Sömürgeci TC devletinin Başûrê Kürdistan’da işgal ve soykırım saldırıları devam ederken Hewler’de, Başûrê Kürdistan Bölgesel Yönetimi yetkililerinin yine kendi açıklamalarına göre; tescilli MİT ajanı olan Bölgesel Yönetim Hükümeti bakanlarından; Sefir Dizaynin ev sahipliğinde, TC devlet görevlileri ile zirve adını verdikleri bir toplantı gerçekleştirdiler. Toplantının konusunu ise, aralarındaki gerçekleştirdikleri ticaret hacmi oluşturmuş.
Başûrê Kürdistan halkının tepki gösterdiği TC ve KDP arasında yaşanan bu kirli ilişkiye karşı, farklı siyasal görüşlere sahip olan siyasi grup, çevre ve kişilerde tutum belirlediler. Fakat YNK böyle bir yaklaşım içerisine girmedi. Aksine içerisine girdiği bu tutumla, TC’nin gerçekleştirdiği işgal saldırısı ve katliamlara onay verdiğini göstermiş oldu. Irak’taki Sadır hareketi kadar bile olamadılar.
Tüm bunlar başta Başûrê Kürdistan halkının gözleri önünde yaşandı. O nedenledir ki, Başûrê Kürdistan halkı, KDP Yönetimi ve Bölgesel Yönetim Başkanlığıyla işbirliği temelinde, sömürgeci- Kürt düşmanı TC devletinin gerçekleştirdiği soykırımcı saldırılarının da tanığıdır. Kürdistan’ın diğer parçalarında ve dünyanın farklı coğrafyalarında yaşayan Kürtler de bu gerçeği görmektedirler. Fakat bu gerçeği de görmek kendi başına yetmemektedir. Sessizlik; TC ile onunla kirli ilişkiler içerisinde olan KDP ve Bölgesel Yönetim Başkanlığına daha fazla güç vermekte ve cesaretlendirici bir rol oynamaktadır. Bu da çok hızlı bir şekilde, Kürdistan tarihine; yeni kara sayfaların eklenmesinin neden olacak sonuçların önünü açmaktadır.

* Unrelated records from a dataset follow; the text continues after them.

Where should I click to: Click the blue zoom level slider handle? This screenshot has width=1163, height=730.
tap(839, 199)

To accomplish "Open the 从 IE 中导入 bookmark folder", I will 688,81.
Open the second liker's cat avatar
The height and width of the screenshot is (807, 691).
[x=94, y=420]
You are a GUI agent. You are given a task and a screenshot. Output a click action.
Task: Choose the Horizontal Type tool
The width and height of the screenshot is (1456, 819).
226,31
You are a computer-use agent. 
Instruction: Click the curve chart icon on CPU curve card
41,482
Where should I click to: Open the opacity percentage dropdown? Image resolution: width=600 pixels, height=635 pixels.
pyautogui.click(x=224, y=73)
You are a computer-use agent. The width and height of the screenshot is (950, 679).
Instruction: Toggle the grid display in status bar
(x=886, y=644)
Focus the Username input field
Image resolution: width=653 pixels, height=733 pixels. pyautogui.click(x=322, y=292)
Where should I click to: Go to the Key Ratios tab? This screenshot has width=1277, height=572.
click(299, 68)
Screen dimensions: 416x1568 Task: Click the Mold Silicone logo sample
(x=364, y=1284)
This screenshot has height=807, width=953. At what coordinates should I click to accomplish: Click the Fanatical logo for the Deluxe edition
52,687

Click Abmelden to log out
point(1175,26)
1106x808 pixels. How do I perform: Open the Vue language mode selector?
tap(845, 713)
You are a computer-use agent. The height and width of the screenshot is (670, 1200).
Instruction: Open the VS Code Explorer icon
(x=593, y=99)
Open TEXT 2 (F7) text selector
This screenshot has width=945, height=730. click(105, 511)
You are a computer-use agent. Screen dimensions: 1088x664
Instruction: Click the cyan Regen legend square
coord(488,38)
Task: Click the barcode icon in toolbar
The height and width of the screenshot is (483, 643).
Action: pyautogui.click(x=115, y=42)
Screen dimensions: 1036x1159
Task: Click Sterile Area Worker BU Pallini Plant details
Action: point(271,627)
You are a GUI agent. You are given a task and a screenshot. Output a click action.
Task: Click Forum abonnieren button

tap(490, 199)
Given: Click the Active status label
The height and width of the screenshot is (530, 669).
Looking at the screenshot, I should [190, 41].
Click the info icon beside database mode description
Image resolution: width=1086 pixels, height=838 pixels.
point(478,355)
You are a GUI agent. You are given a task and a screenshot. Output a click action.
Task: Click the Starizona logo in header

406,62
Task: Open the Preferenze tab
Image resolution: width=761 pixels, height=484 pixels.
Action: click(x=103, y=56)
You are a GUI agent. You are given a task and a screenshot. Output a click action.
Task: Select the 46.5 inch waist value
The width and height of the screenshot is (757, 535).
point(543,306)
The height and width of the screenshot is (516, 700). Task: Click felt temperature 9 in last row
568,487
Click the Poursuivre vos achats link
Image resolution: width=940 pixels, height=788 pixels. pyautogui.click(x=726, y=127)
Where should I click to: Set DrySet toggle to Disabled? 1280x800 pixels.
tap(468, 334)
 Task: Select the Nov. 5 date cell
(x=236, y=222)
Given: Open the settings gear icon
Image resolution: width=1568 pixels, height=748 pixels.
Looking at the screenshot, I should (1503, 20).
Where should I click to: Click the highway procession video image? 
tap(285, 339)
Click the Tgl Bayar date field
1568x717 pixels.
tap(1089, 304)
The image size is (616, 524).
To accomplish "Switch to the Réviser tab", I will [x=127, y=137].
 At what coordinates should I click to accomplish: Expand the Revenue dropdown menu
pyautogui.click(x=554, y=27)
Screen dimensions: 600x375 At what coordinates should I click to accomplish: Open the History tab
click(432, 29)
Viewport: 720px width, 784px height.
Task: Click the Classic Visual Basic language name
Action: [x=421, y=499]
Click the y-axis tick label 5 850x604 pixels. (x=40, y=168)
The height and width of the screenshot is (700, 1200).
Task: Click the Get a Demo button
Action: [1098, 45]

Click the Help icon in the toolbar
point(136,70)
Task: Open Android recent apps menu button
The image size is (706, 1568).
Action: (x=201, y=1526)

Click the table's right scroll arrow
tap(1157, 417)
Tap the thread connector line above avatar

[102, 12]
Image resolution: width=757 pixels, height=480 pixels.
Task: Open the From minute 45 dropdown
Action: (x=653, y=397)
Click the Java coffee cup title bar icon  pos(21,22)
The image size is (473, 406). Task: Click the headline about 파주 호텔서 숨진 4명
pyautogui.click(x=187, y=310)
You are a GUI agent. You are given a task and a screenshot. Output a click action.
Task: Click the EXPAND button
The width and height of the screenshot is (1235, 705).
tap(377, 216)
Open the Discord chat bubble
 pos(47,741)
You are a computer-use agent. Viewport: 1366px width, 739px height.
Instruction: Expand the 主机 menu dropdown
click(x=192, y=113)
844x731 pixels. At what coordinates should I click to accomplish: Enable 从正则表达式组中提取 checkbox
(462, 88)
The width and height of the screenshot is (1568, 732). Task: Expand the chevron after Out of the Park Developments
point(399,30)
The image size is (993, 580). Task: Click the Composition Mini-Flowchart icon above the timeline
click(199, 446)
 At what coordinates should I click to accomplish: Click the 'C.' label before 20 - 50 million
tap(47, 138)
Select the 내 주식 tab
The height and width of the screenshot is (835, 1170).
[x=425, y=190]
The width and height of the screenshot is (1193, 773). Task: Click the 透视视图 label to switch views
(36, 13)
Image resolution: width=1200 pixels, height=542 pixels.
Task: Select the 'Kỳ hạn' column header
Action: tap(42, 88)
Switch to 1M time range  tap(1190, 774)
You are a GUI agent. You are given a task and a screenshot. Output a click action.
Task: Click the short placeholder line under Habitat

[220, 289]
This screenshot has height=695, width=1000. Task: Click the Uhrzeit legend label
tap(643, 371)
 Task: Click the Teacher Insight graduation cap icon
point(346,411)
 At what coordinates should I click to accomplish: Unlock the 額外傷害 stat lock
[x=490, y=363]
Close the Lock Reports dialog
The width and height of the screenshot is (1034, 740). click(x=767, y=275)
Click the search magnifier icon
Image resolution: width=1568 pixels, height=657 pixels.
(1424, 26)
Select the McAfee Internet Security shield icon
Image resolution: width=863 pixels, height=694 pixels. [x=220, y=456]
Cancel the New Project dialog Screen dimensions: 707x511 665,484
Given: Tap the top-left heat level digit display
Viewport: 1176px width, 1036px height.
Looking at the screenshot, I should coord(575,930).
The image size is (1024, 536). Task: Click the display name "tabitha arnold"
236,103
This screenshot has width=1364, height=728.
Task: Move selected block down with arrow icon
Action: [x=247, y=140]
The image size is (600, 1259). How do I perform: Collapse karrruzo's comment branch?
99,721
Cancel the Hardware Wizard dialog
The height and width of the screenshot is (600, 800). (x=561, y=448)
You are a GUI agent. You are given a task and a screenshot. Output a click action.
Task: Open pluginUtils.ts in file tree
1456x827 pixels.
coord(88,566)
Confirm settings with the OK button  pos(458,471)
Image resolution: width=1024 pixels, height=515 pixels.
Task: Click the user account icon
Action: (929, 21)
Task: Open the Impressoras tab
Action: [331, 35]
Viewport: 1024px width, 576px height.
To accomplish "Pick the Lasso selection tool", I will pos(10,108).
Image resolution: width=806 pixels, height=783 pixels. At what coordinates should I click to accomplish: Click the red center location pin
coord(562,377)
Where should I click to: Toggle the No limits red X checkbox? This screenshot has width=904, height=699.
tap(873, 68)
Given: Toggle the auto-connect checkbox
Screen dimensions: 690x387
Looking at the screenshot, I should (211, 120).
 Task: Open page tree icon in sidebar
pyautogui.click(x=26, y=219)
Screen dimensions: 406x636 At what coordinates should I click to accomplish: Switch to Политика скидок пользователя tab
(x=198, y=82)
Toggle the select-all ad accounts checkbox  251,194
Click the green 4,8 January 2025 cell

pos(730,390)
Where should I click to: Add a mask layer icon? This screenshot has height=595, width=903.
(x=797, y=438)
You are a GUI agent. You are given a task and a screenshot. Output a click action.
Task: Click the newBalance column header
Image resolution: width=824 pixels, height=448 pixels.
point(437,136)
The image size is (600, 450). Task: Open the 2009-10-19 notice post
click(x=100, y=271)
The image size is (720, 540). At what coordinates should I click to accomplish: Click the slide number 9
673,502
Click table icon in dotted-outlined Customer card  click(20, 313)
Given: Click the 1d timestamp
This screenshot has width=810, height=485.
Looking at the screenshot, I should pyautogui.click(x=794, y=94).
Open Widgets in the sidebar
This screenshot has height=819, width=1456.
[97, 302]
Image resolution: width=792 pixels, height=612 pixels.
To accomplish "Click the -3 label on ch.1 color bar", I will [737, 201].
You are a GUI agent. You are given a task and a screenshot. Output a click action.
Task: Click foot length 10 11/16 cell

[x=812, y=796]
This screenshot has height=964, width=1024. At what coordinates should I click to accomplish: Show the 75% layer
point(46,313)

Bunu engellemenin koşulları vardır. O da; Kürtlerin en kısa zamanda kendi ortak iradelerini açığa çıkarmalarıdır. Bu gerçekleşmediği sürece Kürtlerin tarihine kara sayfaların tekrar, tekrar eklenme olasılığı her zaman varlığını korumaya devam edecektir. Kürt birliğinin sağlanması ve bunun içinde Ulusal Kongrenin toplanması en doğru yol olarak, tüm Kürdistani güçlerinin önünde; tarihi bir görev ve sorumluluk olarak durmaktadır.